The beginning of this video contains the most accurate portrayals of idio...I mean retail customers, that I've ever seen.

Jayhenningsen
April 19, 2011

"It's easy to see that all customers are not the same. But no matter what size or shape they come in, and no matter what kind of products they're bringing back, they all have one thing in common: They feel they have a problem."

Thanks, Nintendo. I was about to say that skinny people with square jaws who return Virtual Boys never have legitimate problems.

Default_picture
April 19, 2011

I worked for EB for about 2 years, and got to see the launch of the PS2, X-Box, and Gamecube. I left because that lousy Gamedoctor up-sell item was driving me crazy.

In any case, this reminds me of my time at Cingular. A customer would claim he/she *didn't* drop their phone in a puddle. We'd open up the phone and voila, the "button" was red. 'Doh!

100media_imag0065
April 19, 2011

A good friend of mine used to work at the local EB of here. I would pretty much stop in every day to play some games with him and just hang out before I had to go to work. On one quiet day this guy stormed into the store and demanded he speak to the manager, which my friend was. This man was about 6 and a half feet tall and 300 pounds.

He came in to the store like a train and when my friend asked what was wrong the guy yelled something like this "This God damn game won't work and i'm tired of getting the run around!". He was holding an original Xbox version of Madden. We tried to calm him down, telling him that we will help him with his problems but he was having none of it.

"I am sick and fucking tired of this fucking store and you god damn uselss fucking kids!!" Nevermind that I was 25, and my friend 27, but anywho.

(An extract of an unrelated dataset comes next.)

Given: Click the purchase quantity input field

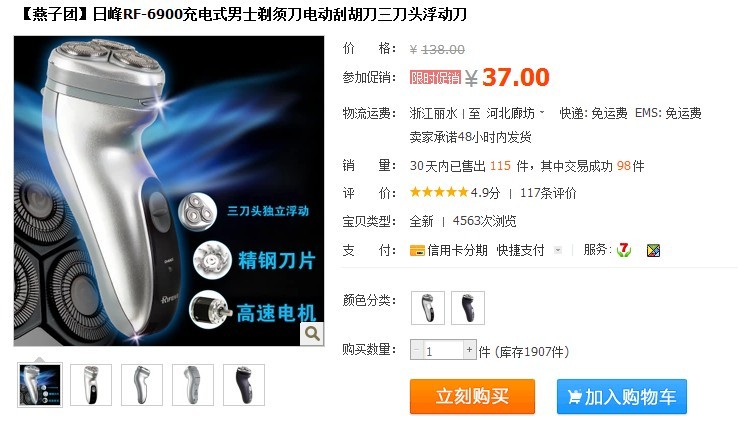Looking at the screenshot, I should click(443, 350).
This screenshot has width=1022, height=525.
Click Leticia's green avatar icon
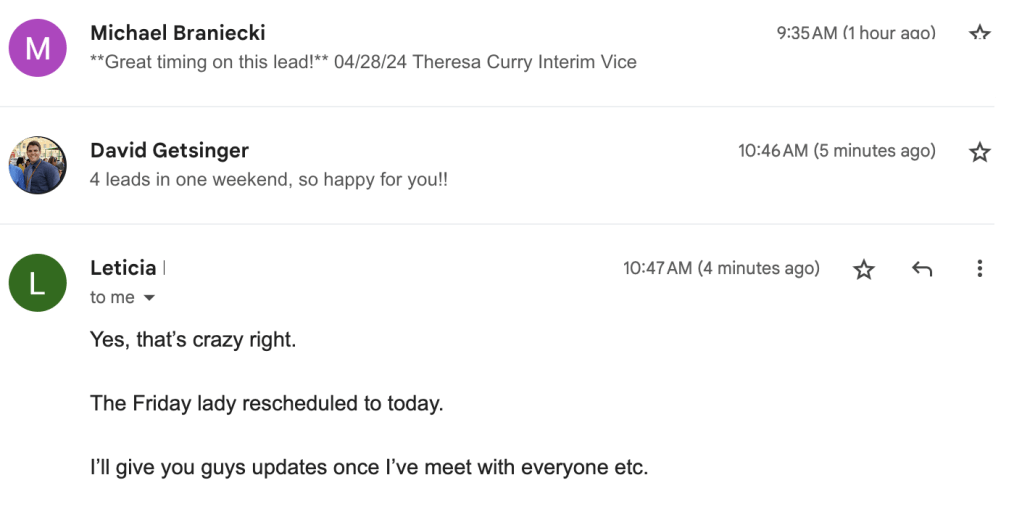(38, 283)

The guy threw the game on the counter and demanded we exchange it. So he did and did not bother to ask any questions. The guy was about to kill someone so he exchanged the game and just hoped the guy would leave.

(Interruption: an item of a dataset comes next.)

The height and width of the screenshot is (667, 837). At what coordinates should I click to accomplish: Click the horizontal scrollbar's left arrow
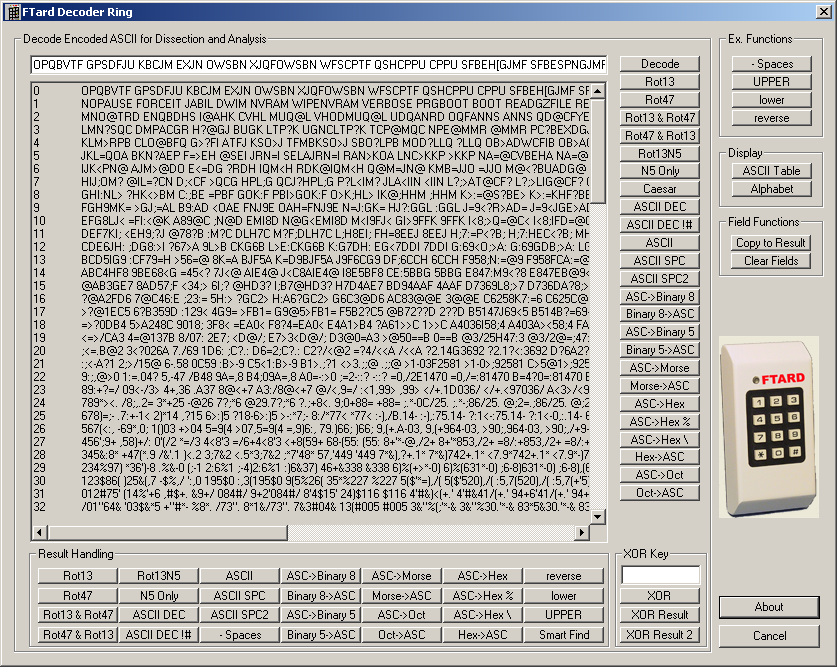click(x=40, y=532)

The man did leave, and pushed over a rack on his way out. About a half hour later I had already left and was pulling up to my job when my friend called me and told me the man returned screaming even louder that the game still did not work. My friend said the man was enraged, throwing everything off the counter onto the floor and ripped his shirt off.

He says he was seconds away from calling the police when the guy started screaming that he is sick and tired of Sony's "Bullshit systems". That was when my friend asked "What system do you own" the guy screamed it was a PS3....He tried TWICE to play and Xbox game in a PS3, and got so angry the he was wrecking the store and threatening to beat up everyone there.

This just goes to show how absolutely moronic customers can be. Even if it is not your fault and even if there is absolutely nothing you can do, somehow you are still responsible.

Default_picture
April 19, 2011

The narrarator was there the whole time—what a twist!